Des diplomates occidentaux et arabes ont affirmé alors que l’entretien Macron-Ben Salmane à Riyad s’est déroulé dans un climat de tension, et que le prince héritier saoudien a menacé de restreindre ses relations avec la France si elle ne changeait pas de position en renonçant aux négociations avec l’Iran, toujours selon Reuters.
Reste à voir si ce climat de tension persiste au cours des entretiens du prince saoudien à Paris ; or, côté français, l’Élysée a annoncé que la France envisage, avant tout, d’ouvrir un nouveau chapitre dans sa coopération stratégique avec l’Arabie saoudite.
« Nous souhaitons une nouvelle coopération, moins axée sur des contrats ponctuels et davantage sur des investissements d'avenir, notamment dans le numérique et les énergies renouvelables, avec une vision commune », a précisé le 5 avril la présidence française.
Pour Denis Bauchard, expert du Moyen-Orient à l’Institut français des relations internationales (IFRI), les relations bilatérales entre Paris et Riyad ne sont pas très satisfaisantes, ce qui aurait rendu difficile au prince héritier la décision de prendre l’avion pour Paris.

Le jeune prince saoudien semble d’ailleurs ne pas y être le bienvenu.
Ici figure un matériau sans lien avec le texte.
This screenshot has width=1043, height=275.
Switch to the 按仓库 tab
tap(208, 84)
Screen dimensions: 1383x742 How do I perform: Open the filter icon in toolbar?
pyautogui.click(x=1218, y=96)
Bénédicte Jeannerod, la directrice France de l'association Human Rights Watch, a dénoncé dimanche 8 avril sur France Info la venue en France du prince héritier saoudien. Elle a estimé que les Occidentaux « devraient éviter de se laisser berner » par l'image de réformateur de Mohammed ben Salmane.
Par ailleurs, Human Rights Watch a pointé le rôle de l'Arabie saoudite dans la guerre au Yémen. Elle demande à Emmanuel Macron de faire pression sur Mohammed ben Salmane « pour que ce dernier mette un terme aux attaques de la coalition contre les civils yéménites », précise France Info.
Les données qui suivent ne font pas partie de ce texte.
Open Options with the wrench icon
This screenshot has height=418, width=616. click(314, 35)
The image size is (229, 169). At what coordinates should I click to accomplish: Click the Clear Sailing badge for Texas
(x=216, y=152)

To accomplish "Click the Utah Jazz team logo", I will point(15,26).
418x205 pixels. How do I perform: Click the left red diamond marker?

Sur fond de protestations populaires contre la visite de Ben Salmane à Paris, une source au sein du ministère français de la Défense a laissé entendre que les deux parties ont déjà conclu de signer des accords militaires simultanément à la visite de Ben Salmane en France.
La société ODAS chargée la négociation et la gestion des grands contrats d'armement entre Paris et Riyad a pris en charge la mise en application d’une nouvelle stratégie d’exportations d’équipements militaires vers Riyad avec la coopération des responsables saoudiens.
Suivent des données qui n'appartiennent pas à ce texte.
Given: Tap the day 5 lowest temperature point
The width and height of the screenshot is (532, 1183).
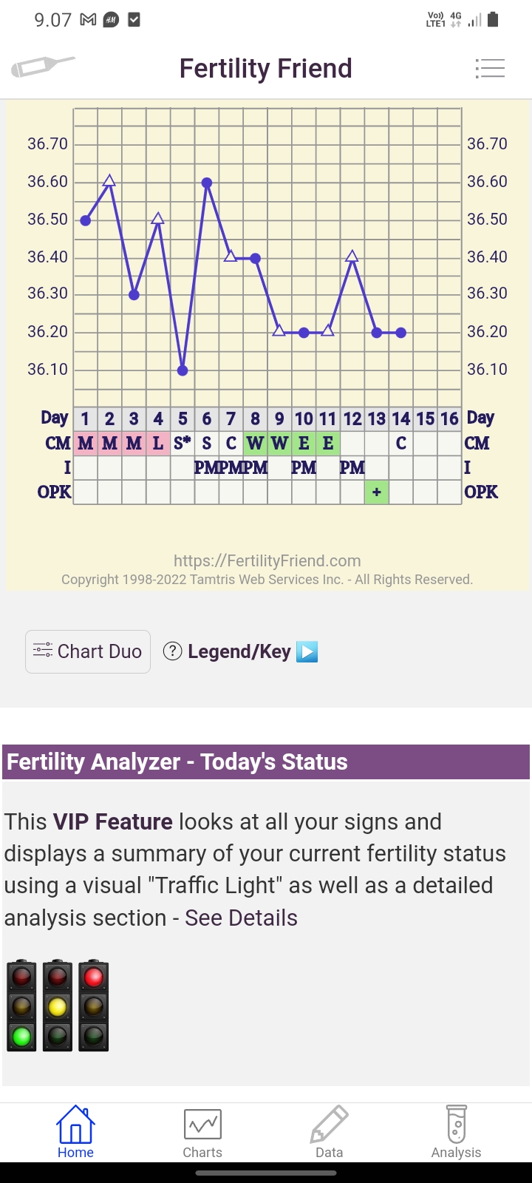Looking at the screenshot, I should click(x=183, y=370).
En fait, la visite de Ben Salmane en France qui devrait donner un nouveau souffle aux relations franco-saoudiennes a d’ores et déjà provoqué l’inquiétude des ONG quant aux conséquences de ce rapprochement.
Selon Europe1, les ONG alertent sur la situation des droits de l'homme dans le pays face à la politique du prince. « MBS » a été nommé à la succession de son père en juin 2017, après l'éviction de son cousin Mohammed ben Nayef Al Saoud, notamment cité dans l'affaire des Panama Papers.
Mohammed Ben Salmane prône un islam modéré et entend dépoussiérer la vielle monarchie. Sur le plan intérieur, il s’est investi dans des réformes sociales que beaucoup d’analystes jugent « extrêmes ». Certains disent que ses réformes risquent même de tourner contre lui et attiser l’hostilité de ses adversaires pas encore guéris de la colère due à la purge d’envergure de l’année dernière sous couvert de la lutte contre la corruption. Or, sur le plan international, le jeune homme prônait début avril un rapprochement entre Riyad et Israël, fait inédit puisque officiellement l'Arabie saoudite ne reconnait pas Israël. En mars, l'Arabie saoudite avait déjà fait un premier pas en ouvrant son espace aérien à des vols commerciaux israéliens.
Selon Europe1, la France entend surfer sur cette nouvelle donne pour se rapprocher de l'Arabie, mais les ONG ne sont pas dupes de la vitrine présentée à l'Occident, et, derrière les déclarations d'intention, tirent la sonnette d'alarme quant à la situation réelle à l'intérieur du royaume wahhabite où les libertés fondamentales sont largement bafouées.